As a teacher, I believe my role is not to give my students a direct transmission of what’s in my mind.
In fact that is impossible. Only I can do what I do. I worked under a chef once who said: “I can’t teach you how to cook, you have to take it from me”. Maybe he said so because he wasn’t a good teacher per se. But maybe also because if you wanted to learn how to cook like him the only way to do it was to watch him, taste his food and replicate. Toyoda Sensei said: “I can’t take my technique and give it to you, that is impossible. I create a teaching methodology so I can teach you and you create your own technique with your own mind”. My role is to give them the tools they need to discover their own calligraphy within themselves. I am just but a guidance on their path but the path if for them to discover.
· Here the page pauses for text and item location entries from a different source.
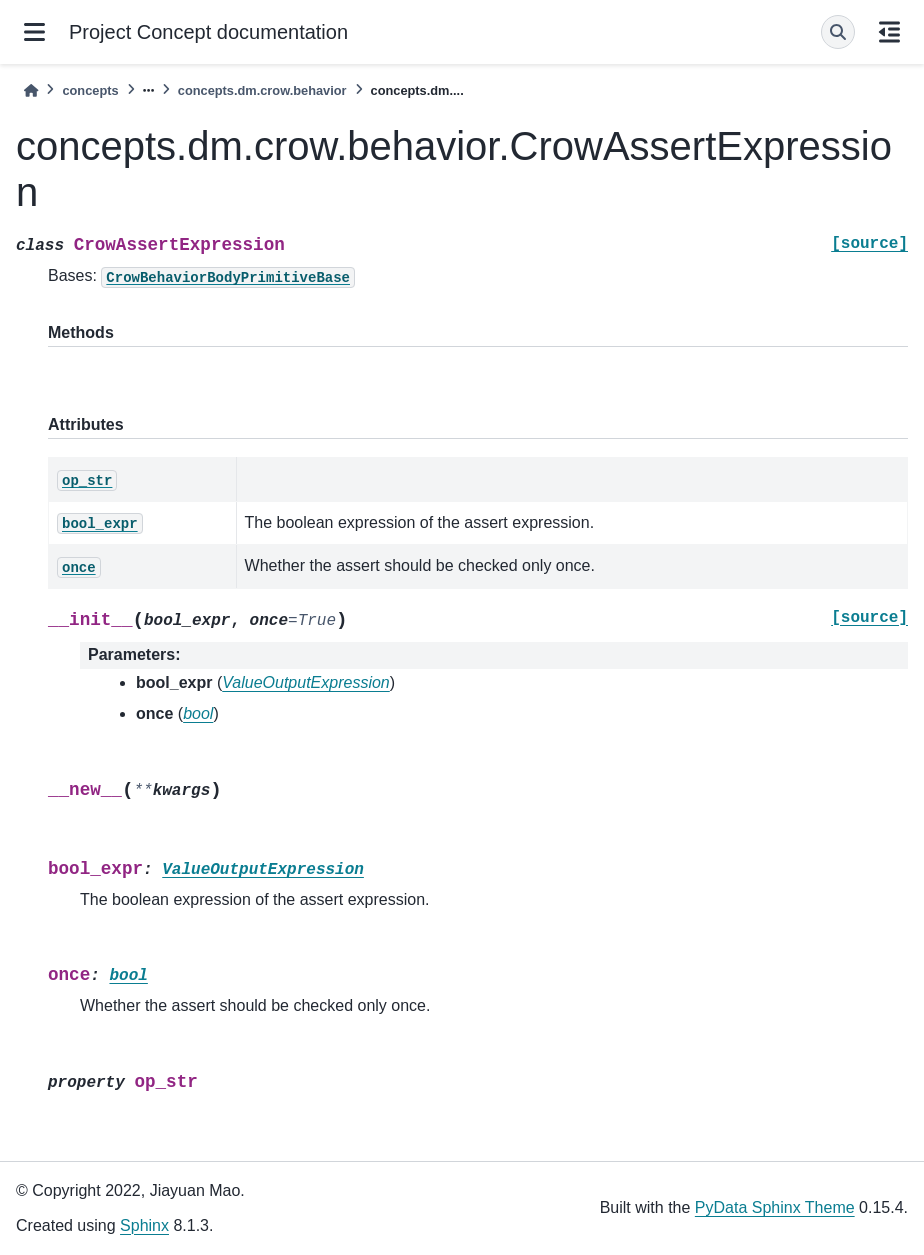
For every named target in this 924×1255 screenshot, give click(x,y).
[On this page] (889, 32)
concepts (90, 90)
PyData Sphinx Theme (775, 1207)
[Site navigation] (34, 32)
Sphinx (144, 1225)
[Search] (838, 32)
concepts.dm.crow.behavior (262, 90)
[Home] (31, 90)
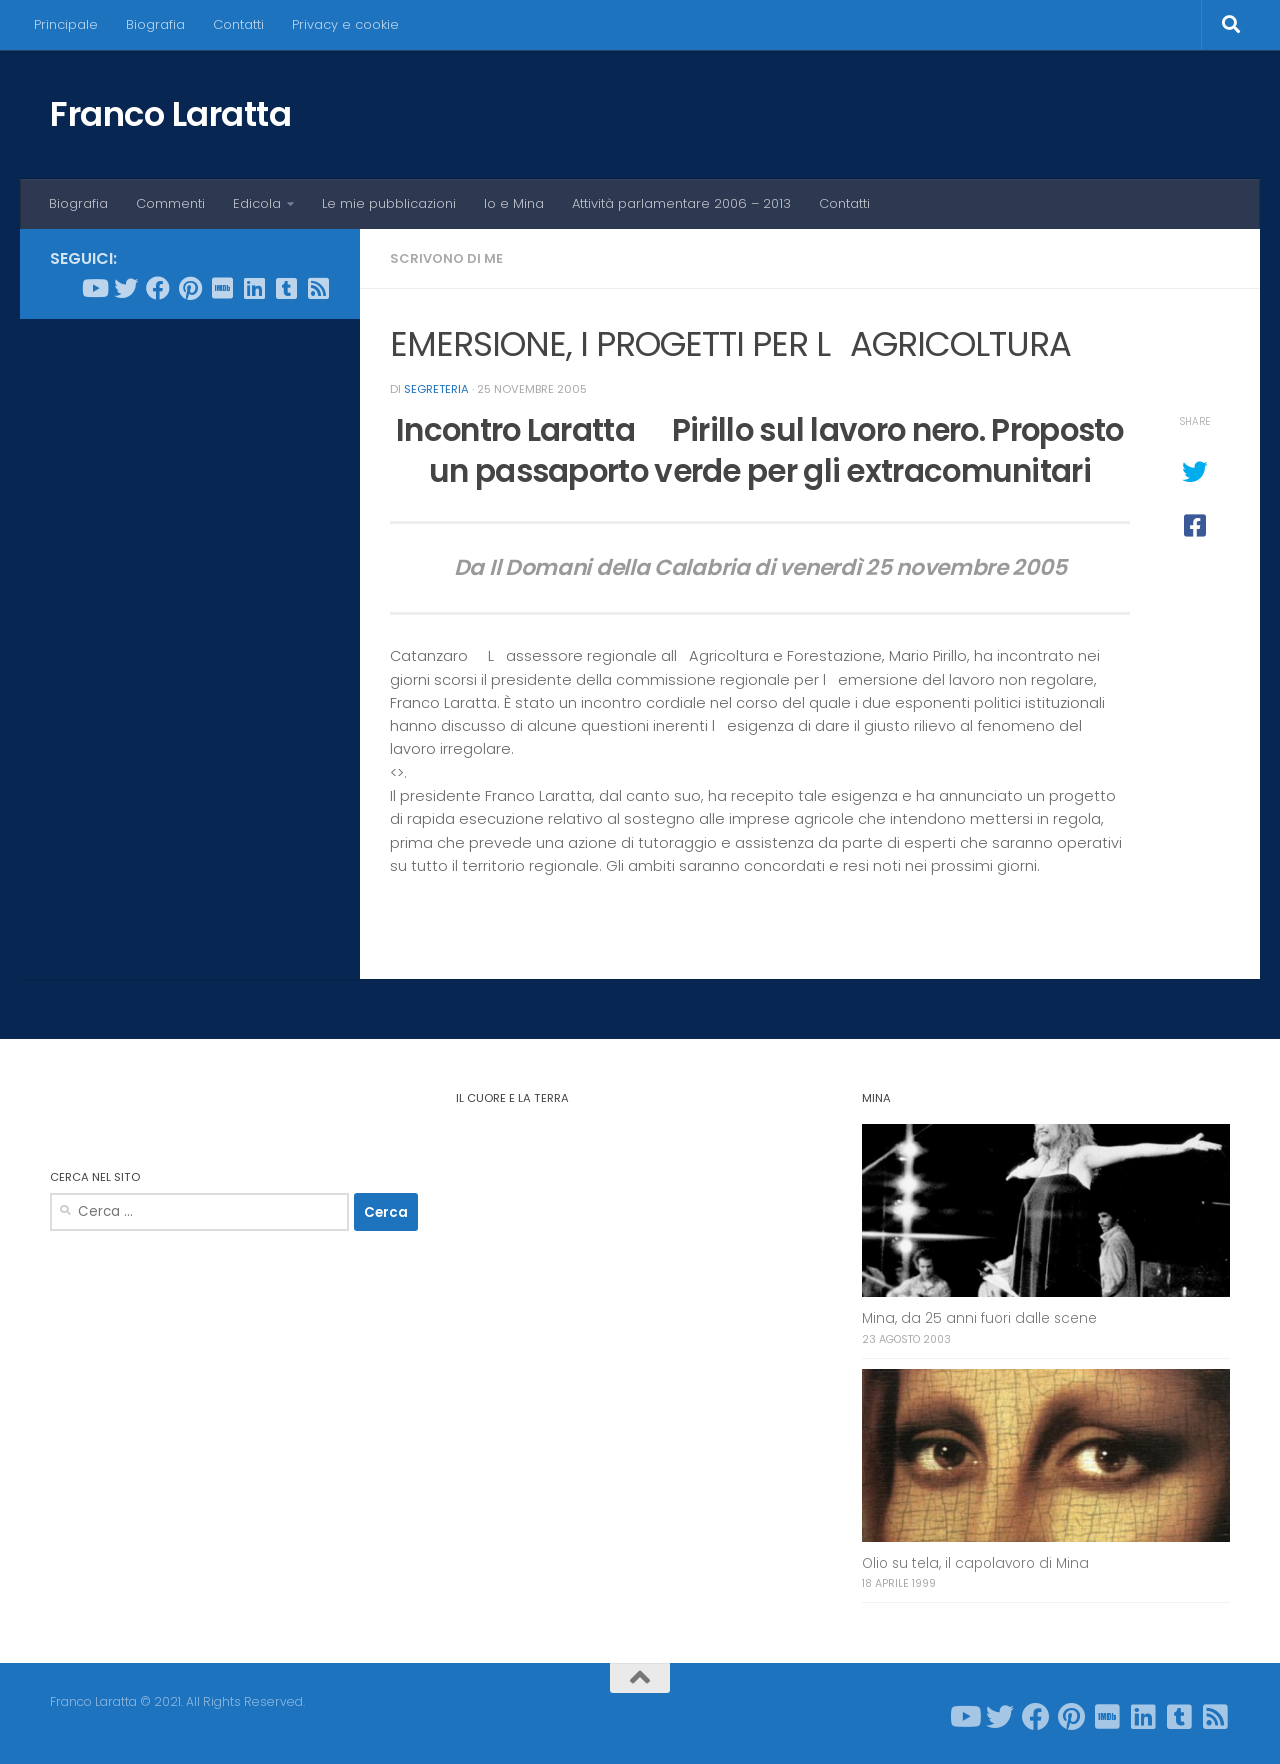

Every Friday before I head to the dojo Rachel always asks: “What are you teaching tonight?” I always say that I don’t know. I have to wait and see who shows up. I never plan ahead an Aikido class because I need to wait and see who comes to class, what are their needs of that day, what level of training are they, and what is the energy and mood of the group on a particular night.
My calligraphy skills have gotten way better once I started teaching.
A while ago, I forced myself to learn how to brush calligraphy with my left hand. I have students who are left handed, and I wanted to experience Shodo practice from their perspective. Being able to use my left hand is a skill I acquired only so I could be a better teacher to my students.
The wonderful part of teaching is that it is actually more learning. My students teach me more than I can teach them. Each of them bring me new challenges and experiences that force me to look at what I think I know from a different perspective. More often than not, the lesson I learn is that I actually don’t know much at all, and if I want to stay ahead, I need to keep learning.